The holes underneath do indeed appear to be square as well. It likely makes little difference to the sound produced and will be about visual aesthetics, but if I wanted something of that kind I’d prefer one with hexagonal holes and keys.

If I’m not mistaken, given a fixed perimeter a circle will have the maximum area. So I don’t see the point in this either. Unless they’re saying that a square tone hole will provide some other benefit than a circle with the same area.

And yeah, what Nano said about the open holes. That too.

Apparently the design does indeed incorporate square toneholes. Mr. Lopatin confirms this:

… but hasn’t told us what difference, if any, it makes.


Spoke too soon; here we go:

https://squareoneflutes.com/pan-article-june-2007/

I leave it to the makers to make heads and tails of it. Way beyond my pay grade.

Same here. What he’s saying sounds like it could make sense but I’m no acoustic engineer.

It does actually make sense, except that rectangular holes could be better still, with the ideal hole being a ring opening right round the entire tube. However, the bell note often seems to be the weakest one, even though it has what should be a perfect opening at the end, so there must be more to it. A good test for this though might be to make a flute/whistle with diamond shaped holes and an otherwise identical one with rectangular holes to maximise the differences, and I suspect it would prove him right, but there may be issues with the way sharp corners affect the air flow.

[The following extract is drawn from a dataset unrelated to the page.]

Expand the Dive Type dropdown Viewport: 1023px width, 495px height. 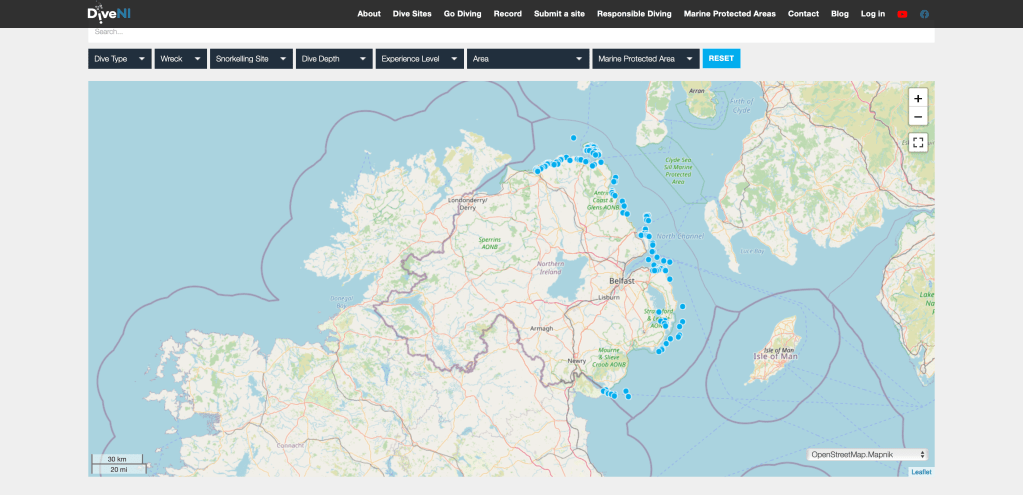[119, 59]
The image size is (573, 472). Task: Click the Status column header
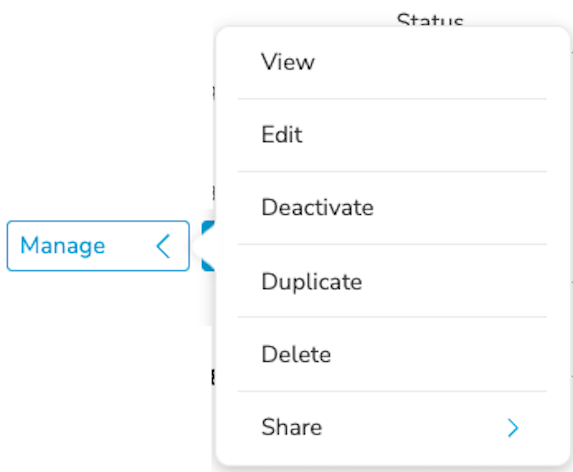click(430, 20)
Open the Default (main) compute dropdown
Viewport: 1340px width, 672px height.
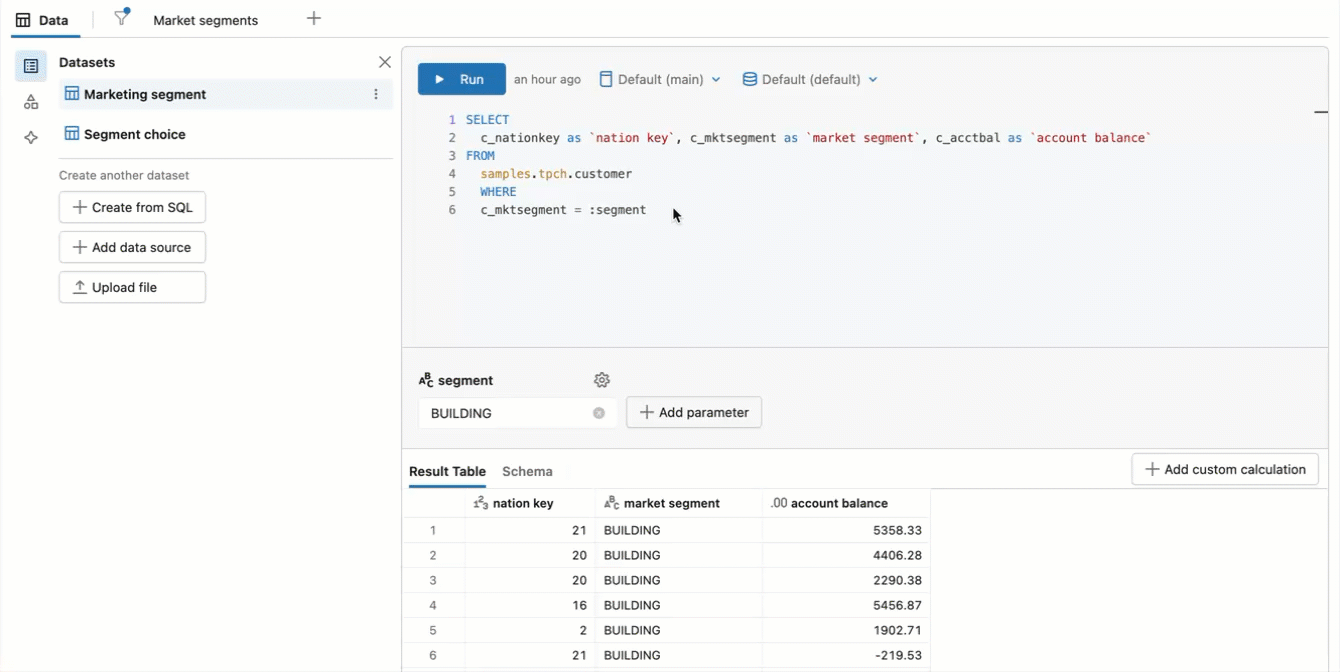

This has fed into another idea I was thinking about though where rectangular holes with the longer dimension running round the tube could be advantageous, but I’ve started a new thread about that called tuning slide revolution, and I’ve put that in the whistle subforum (even though it applies equally to flutes).

If it allows him the engineer a bigger hole - with a key that seals and unseals as effectively as on a circular hole - I can see that ought to be an advantage. As for the rest “seems to make sense” is not enough for me. I’d need an analysis by a wind instrument acoustician. The effective length at the hole is well beyond the ‘top’ edge.

Do we know if James Galway has bought one yet?